The Guardian newspaper reported

The great test has come for “Mahatma” Gandhi, the Indian Nationalist leader, in his efforts to obtain the complete independence of India from British rule. Wading into the sea this morning… Gandhi and his followers broke the salt monopoly laws and so inaugurated the campaign of mass civil disobedience.

Gandhi’s actions electrified the nation.

Video:

Gandhi’s influence on the 1960s US Civil Rights Movement 

Video excerpt from PBS series “Freedom Riders” on how Gandhian nonviolence inspired civil rights activism in the US in the 1960s.

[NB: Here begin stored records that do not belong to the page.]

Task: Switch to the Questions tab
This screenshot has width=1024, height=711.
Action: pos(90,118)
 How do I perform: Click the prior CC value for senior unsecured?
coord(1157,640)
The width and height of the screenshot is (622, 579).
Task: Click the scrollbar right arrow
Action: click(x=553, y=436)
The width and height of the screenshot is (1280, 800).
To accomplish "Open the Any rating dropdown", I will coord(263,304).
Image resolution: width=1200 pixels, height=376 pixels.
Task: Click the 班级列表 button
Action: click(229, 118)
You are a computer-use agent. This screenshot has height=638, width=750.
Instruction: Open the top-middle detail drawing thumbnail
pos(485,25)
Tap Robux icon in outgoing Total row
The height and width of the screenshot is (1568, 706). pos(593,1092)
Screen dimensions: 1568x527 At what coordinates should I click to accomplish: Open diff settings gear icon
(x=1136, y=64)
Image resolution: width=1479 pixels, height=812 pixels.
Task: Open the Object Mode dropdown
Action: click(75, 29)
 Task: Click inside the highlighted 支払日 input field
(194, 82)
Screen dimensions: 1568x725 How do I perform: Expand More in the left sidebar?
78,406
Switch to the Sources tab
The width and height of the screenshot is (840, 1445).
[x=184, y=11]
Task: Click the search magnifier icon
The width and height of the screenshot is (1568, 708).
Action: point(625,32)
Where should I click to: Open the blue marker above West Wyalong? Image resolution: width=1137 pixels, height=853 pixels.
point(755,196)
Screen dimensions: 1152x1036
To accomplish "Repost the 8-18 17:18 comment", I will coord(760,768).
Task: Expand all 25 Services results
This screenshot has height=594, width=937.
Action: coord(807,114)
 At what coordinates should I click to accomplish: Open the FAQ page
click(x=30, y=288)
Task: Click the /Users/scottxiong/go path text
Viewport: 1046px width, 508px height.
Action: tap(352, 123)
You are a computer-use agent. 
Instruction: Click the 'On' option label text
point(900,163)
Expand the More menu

Influence of Gandhi on Martin Luther King: Dr. King describes the difference Gandhi made to his thinking and work (see also this interview).

 

‘Gandhi’s Journey and the Power of Nonviolence’

Video presentation by Gandhi scholar Dennis Dalton.

‘A Force More Powerful’

The documentary A Force More Powerful tells the story of the Salt March.

The film highlights:

  • Gandhi’s instinct for political theatre
  • his effort to withdraw Indian consent to foreign rule
  • the dilemma created for the British: if they arrest him, India will rise up in protest. If he is allowed to break the law, British control will be lost
  • how the march was used as a platform to mobilise the whole country
  • how Gandhi escalated from collecting salt by the sea to raiding the Dharasana Salt Works, leading to a national uprising.

The difference it made 

In Gandhi Wields the Weapon of Moral Power, Gene Sharp notes that in choosing salt, Gandhi could hardly have chosen ‘an issue that touched directly the lives of more people’ (p.73). Gandhi wrote that the Government ‘steals the people’s salt and makes them pay heavily for the stolen article’ (Young India, 27 February, 1930).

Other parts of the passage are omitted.